[[ Input records, beginning ]]

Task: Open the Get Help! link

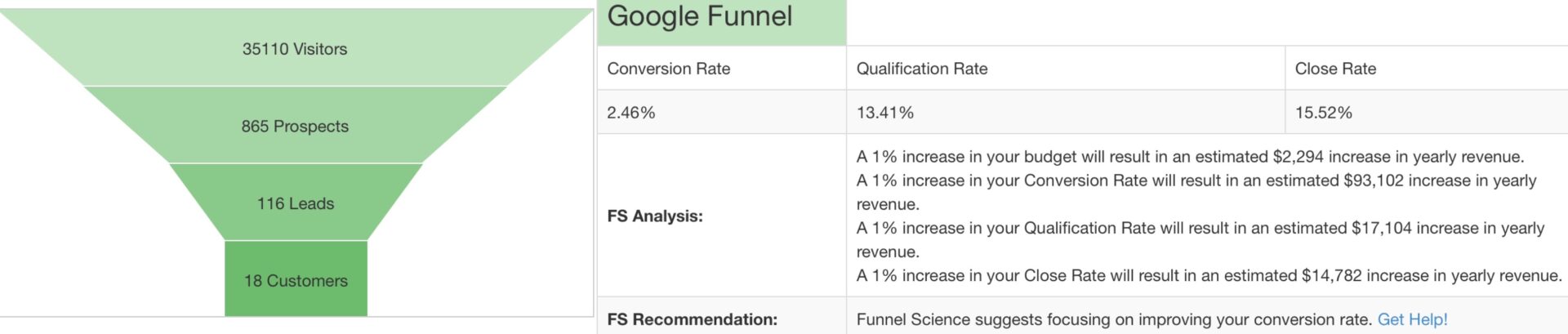Action: click(x=1412, y=319)
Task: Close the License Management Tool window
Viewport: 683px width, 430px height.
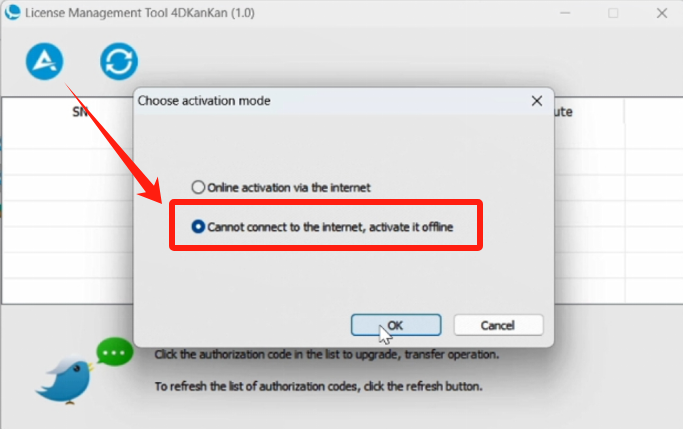Action: click(662, 13)
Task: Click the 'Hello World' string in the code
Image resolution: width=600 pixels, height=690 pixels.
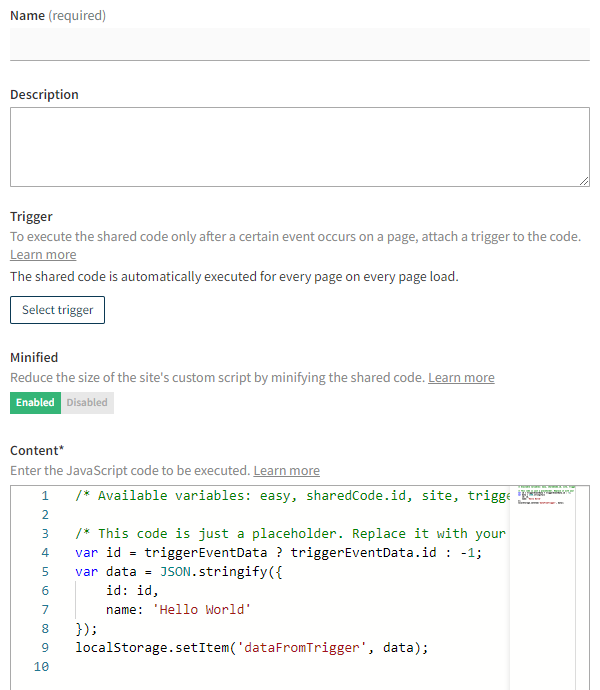Action: click(204, 610)
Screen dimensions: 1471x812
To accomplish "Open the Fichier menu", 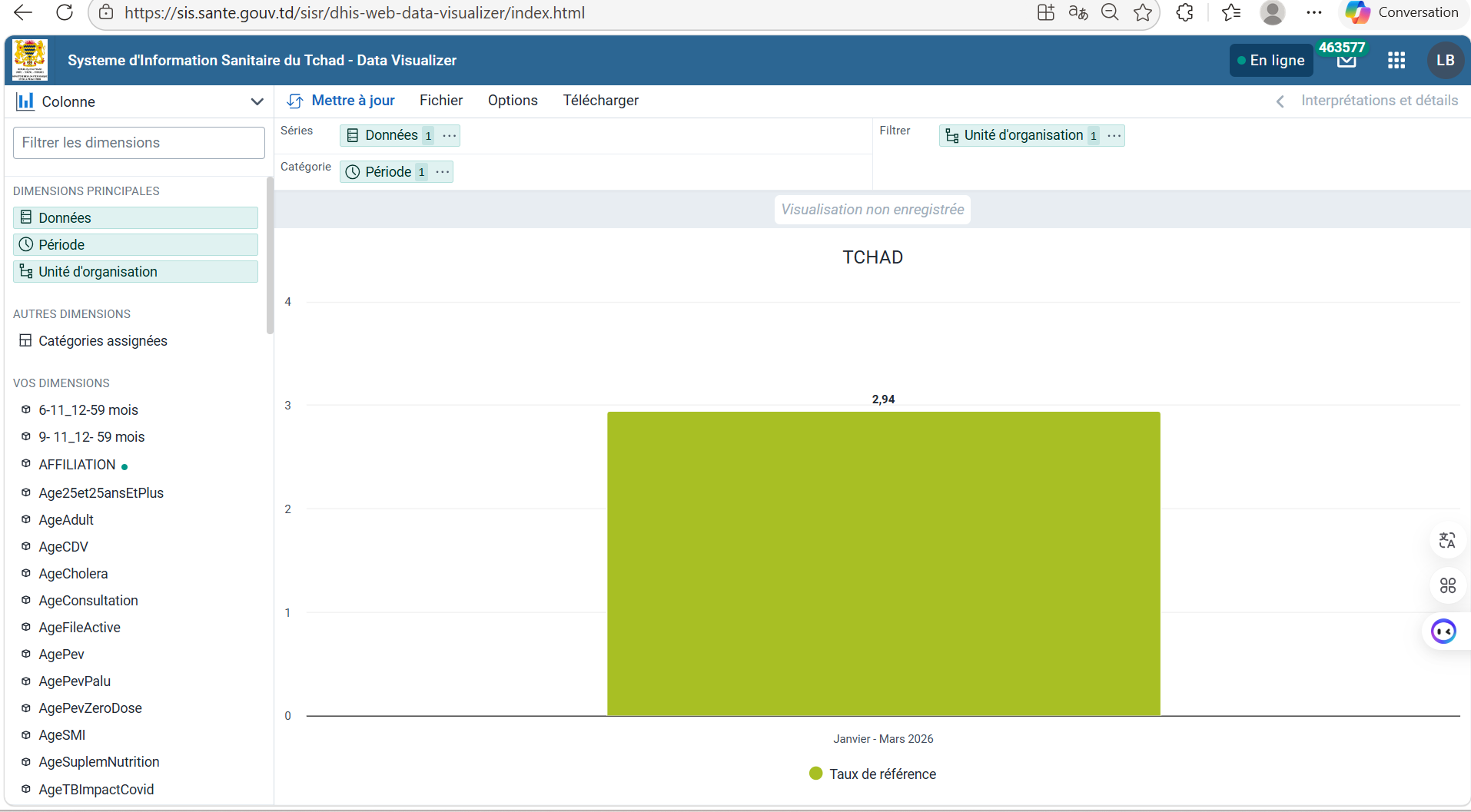I will [440, 101].
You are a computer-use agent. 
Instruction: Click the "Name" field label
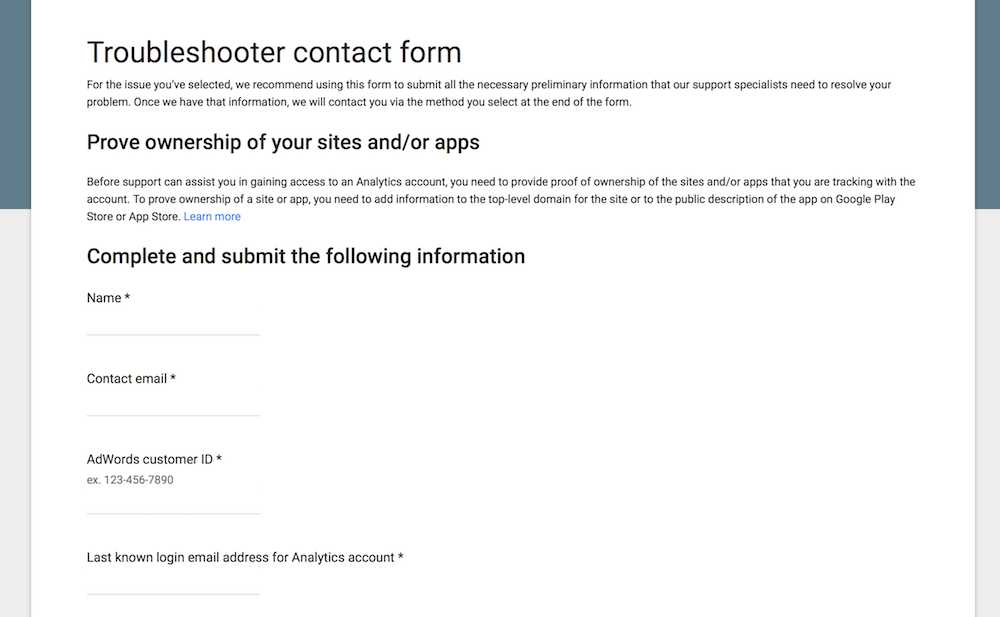104,298
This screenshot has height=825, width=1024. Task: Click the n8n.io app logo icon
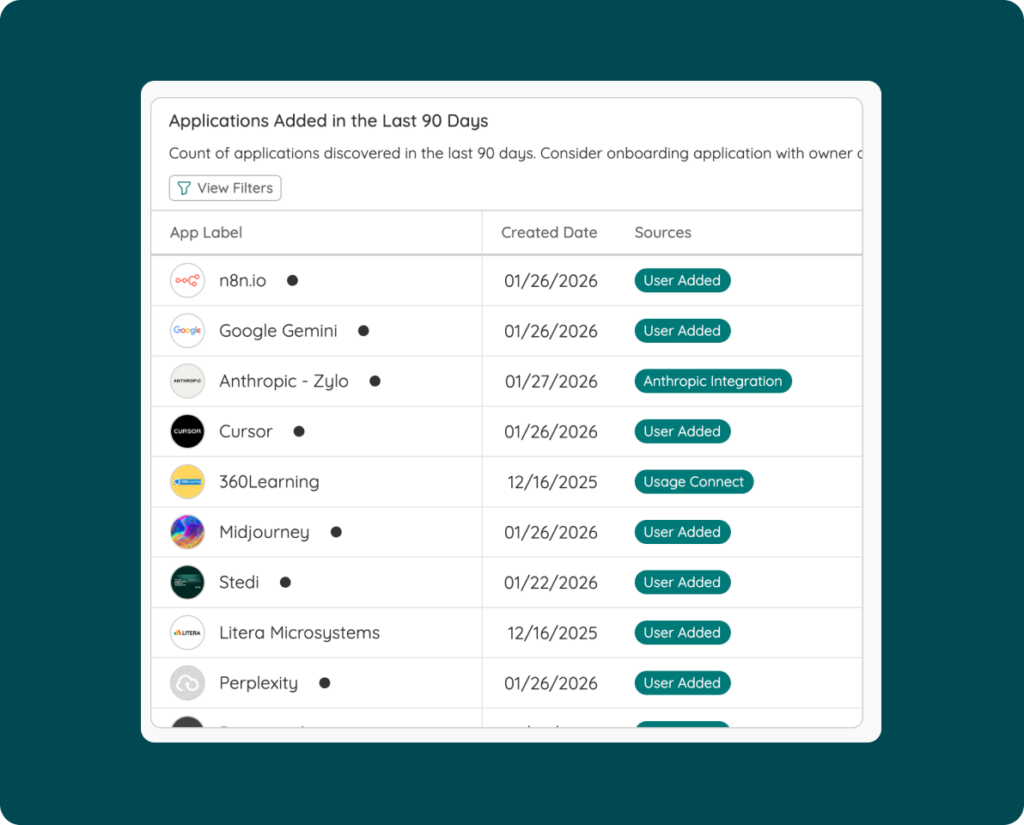(187, 281)
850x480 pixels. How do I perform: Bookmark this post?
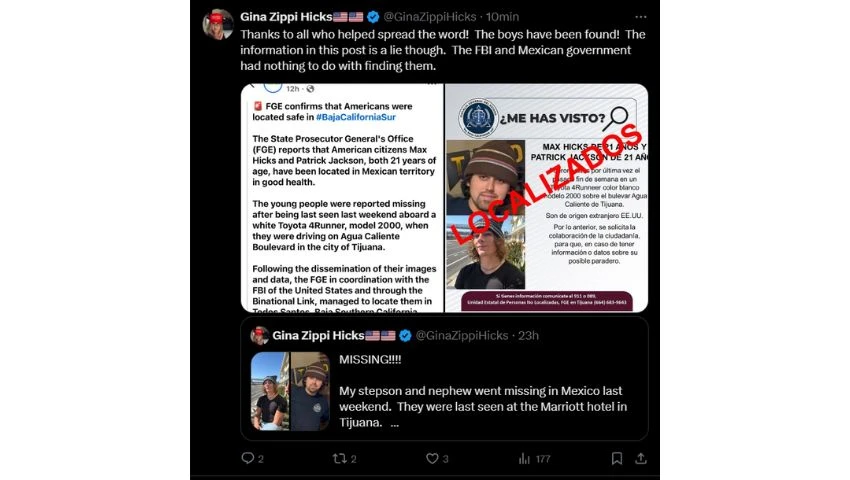[x=616, y=459]
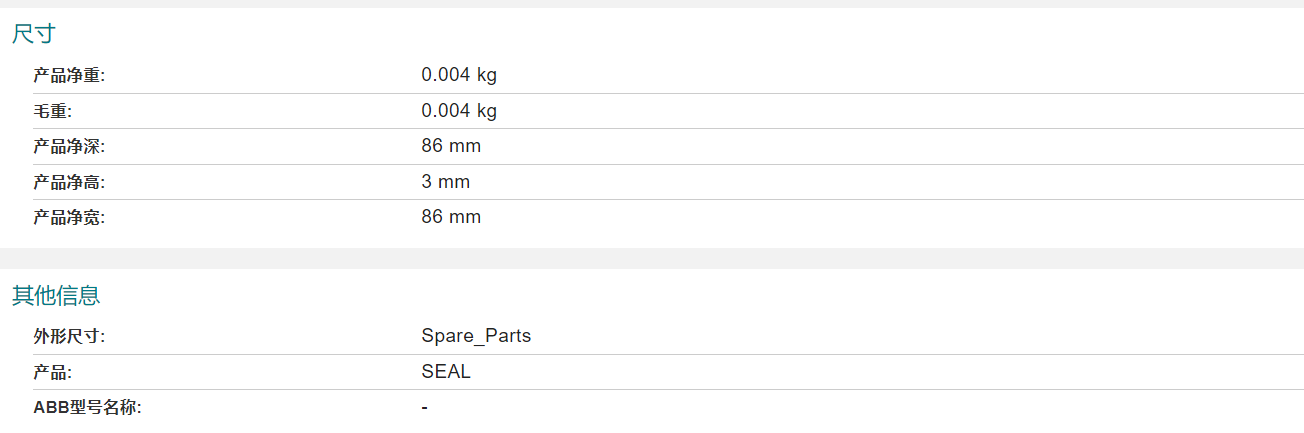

[[ Input records, end ]]

*To do*
Please give again only the lines from the one containing "This screenshot has" through the last line of the entries above, exactly as they stand and without pictures.

*Answer box*
This screenshot has height=825, width=1024. Task: Click the n8n.io app logo icon
(187, 281)
850x480 pixels. How do I perform: Bookmark this post?
[x=616, y=459]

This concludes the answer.